## Extrait du document
=-=-=

A. Hausser Au mois de mai, en mettant certains conditions, vous auriez été prêt à voter la loi sur la Corse. Et puis, au fil des mois, votre soutien s'est amoindri. Cette censure partielle du Conseil constitutionnel sur l'adaptation législative, pour vous, est-ce une claque pour le Gouvernement ou va-t-elle permettre néanmoins au processus de continuer ?
- "Qu'ai-je dit depuis le premier jour ? J'ai dit : il y a deux problèmes en Corse, principaux. Le premier, c'est que les nationalistes n'ont pas renoncé à la violence, et on ne peut pas envisager un statut définitif, une évolution, un changement sans qu'il y ait ce renoncement à la violence, cette condamnation des armes. Deuxième sujet : on est en train de jouer avec la loi, on est en train de dénaturer l'idée même de loi. Parce qu'une loi, si le mot a un sens, c'est évidemment une règle qui s'applique partout et pour tous. Et on ne peut pas imaginer que chacun fasse sa loi, une loi à la carte, dans laquelle chaque région piocherait pour trouver sa propre règle."
C'est un peu le principe d'une grande autonomie ?
- "Oui, vous avez raison... Il y a des Etats fédéraux. Mais dans ces derniers, la loi fédérale s'applique partout. Et donc, depuis le premier jour, depuis la première annonce sur la Corse, j'ai dit qu'il y a une réflexion qu'on est obligé de conduire jusqu'à son terme, qui est de savoir ce qu'est-ce qu'est la loi en France ?"
Vaste sujet...
- "On fait peut-être trop de lois, on légifère trop, trop souvent, de manière trop abondante..."
Sur des détails...
- "Il vaudrait mieux des lois d'orientation à long terme, avec des principes plutôt que des règles, des détails."
C'est une de vos propositions futures...
- "Oui. Et donc, le Gouvernement ramasse en boomerang ce qu'a été sa négligence ou plutôt sa ruse. Parce qu'il a essayé de passer en force et en ruse pour que les nationalistes y trouvent leur compte, probablement avec hypocrisie, sachant bien ou se doutant que le Conseil constitutionnel, comme n'importe quelle autre cour suprême au monde, n'aurait pas pu accepter l'idée que la loi est à la carte et que, si j'ose dire, elle est plus à la carte pour les uns que pour les autres, qu'une seule région de France se verrait reconnaître ce droit de piocher dans la loi. Au bout du compte que reste-t-il ? Il reste, j'imagine, un sentiment de très grande frustration en Corse, parmi les habitants de l'Ile ; le sentiment, chez ceux qui avaient mis des espoirs, qu'ils ont été floués - et je crois que c'est à bon droit que l'on peut dire qu'ils ont été floués..."

=-=-=

## Consigne A
Recopiez à l'identique les enregistrements, du premier jusqu'à la ligne qui contient "coord(28,17)", celle-ci comprise.
Ces enregistrements n'ont aucun lien avec l'extrait.

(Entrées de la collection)
=-=-=

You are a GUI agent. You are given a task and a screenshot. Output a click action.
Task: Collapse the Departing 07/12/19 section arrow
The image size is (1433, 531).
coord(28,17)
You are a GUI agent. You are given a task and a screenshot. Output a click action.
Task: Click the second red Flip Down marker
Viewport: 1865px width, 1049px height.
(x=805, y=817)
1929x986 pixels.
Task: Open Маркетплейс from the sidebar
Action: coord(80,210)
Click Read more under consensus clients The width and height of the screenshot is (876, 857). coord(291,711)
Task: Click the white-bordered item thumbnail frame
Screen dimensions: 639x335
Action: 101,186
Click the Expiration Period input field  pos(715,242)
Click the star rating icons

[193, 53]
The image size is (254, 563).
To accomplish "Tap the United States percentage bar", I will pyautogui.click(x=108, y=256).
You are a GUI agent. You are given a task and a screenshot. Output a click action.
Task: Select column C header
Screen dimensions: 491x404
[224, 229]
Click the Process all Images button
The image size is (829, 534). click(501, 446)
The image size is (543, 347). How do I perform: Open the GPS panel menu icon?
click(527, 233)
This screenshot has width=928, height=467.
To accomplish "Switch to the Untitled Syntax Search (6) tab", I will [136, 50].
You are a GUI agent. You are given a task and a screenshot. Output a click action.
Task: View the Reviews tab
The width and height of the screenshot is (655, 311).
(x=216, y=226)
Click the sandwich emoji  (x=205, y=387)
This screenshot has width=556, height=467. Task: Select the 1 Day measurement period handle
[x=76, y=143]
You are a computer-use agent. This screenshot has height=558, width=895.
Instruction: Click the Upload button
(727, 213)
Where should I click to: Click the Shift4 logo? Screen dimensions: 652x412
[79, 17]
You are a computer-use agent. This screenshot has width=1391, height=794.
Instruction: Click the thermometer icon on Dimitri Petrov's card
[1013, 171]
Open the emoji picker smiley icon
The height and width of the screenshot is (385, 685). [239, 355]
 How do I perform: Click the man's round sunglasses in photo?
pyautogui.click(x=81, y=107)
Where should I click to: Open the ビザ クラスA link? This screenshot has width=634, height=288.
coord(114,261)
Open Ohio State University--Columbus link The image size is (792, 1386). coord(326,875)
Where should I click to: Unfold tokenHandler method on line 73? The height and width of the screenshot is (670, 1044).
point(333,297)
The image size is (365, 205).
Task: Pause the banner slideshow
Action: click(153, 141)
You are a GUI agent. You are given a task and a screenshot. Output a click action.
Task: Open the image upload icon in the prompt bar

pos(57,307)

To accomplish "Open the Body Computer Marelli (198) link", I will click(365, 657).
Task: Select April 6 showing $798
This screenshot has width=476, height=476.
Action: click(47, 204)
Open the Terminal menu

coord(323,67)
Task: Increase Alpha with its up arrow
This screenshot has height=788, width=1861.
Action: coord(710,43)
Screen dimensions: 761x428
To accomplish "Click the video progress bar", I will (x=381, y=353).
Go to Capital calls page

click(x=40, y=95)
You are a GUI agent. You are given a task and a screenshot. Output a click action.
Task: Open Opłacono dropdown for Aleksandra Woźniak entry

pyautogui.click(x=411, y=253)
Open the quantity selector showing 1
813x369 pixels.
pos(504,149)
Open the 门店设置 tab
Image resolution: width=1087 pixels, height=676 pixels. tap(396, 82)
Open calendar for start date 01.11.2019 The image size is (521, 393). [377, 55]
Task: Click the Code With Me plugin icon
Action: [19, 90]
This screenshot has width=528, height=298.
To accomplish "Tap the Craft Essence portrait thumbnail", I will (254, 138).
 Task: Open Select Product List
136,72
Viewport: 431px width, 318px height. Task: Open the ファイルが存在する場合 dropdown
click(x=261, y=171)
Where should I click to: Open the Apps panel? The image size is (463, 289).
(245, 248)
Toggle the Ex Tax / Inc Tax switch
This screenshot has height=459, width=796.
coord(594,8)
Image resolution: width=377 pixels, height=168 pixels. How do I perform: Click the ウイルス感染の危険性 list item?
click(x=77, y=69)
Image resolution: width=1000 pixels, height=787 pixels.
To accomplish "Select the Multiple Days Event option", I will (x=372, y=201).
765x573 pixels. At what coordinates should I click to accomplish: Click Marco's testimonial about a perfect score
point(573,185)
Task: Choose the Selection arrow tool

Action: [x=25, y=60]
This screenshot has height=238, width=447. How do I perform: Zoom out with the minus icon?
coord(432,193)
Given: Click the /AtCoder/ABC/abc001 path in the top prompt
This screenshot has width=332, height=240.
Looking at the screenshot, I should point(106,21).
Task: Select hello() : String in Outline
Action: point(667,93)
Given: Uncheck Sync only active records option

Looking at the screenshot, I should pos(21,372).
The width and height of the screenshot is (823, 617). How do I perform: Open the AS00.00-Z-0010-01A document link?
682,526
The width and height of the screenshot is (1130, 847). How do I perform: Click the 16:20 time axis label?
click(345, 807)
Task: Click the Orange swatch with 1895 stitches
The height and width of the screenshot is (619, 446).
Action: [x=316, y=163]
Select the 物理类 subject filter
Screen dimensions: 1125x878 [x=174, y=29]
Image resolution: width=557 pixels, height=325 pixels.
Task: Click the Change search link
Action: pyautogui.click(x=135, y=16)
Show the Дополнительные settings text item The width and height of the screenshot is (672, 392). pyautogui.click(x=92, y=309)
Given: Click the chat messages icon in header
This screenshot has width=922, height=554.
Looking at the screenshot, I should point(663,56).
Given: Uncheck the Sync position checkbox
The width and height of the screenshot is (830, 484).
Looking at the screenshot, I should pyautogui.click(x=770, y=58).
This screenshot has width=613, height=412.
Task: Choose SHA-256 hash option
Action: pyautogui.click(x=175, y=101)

=-=-=

## Consigne B
Reprenez le passage de l'extrait sur la Corse allant de "C'est un peu" à "Sur des détails...", en substituant "indépendance" à "autonomie".

## Corrigé A
You are a GUI agent. You are given a task and a screenshot. Output a click action.
Task: Collapse the Departing 07/12/19 section arrow
The image size is (1433, 531).
coord(28,17)

## Corrigé B
C'est un peu le principe d'une grande indépendance ?
- "Oui, vous avez raison... Il y a des Etats fédéraux. Mais dans ces derniers, la loi fédérale s'applique partout. Et donc, depuis le premier jour, depuis la première annonce sur la Corse, j'ai dit qu'il y a une réflexion qu'on est obligé de conduire jusqu'à son terme, qui est de savoir ce qu'est-ce qu'est la loi en France ?"
Vaste sujet...
- "On fait peut-être trop de lois, on légifère trop, trop souvent, de manière trop abondante..."
Sur des détails...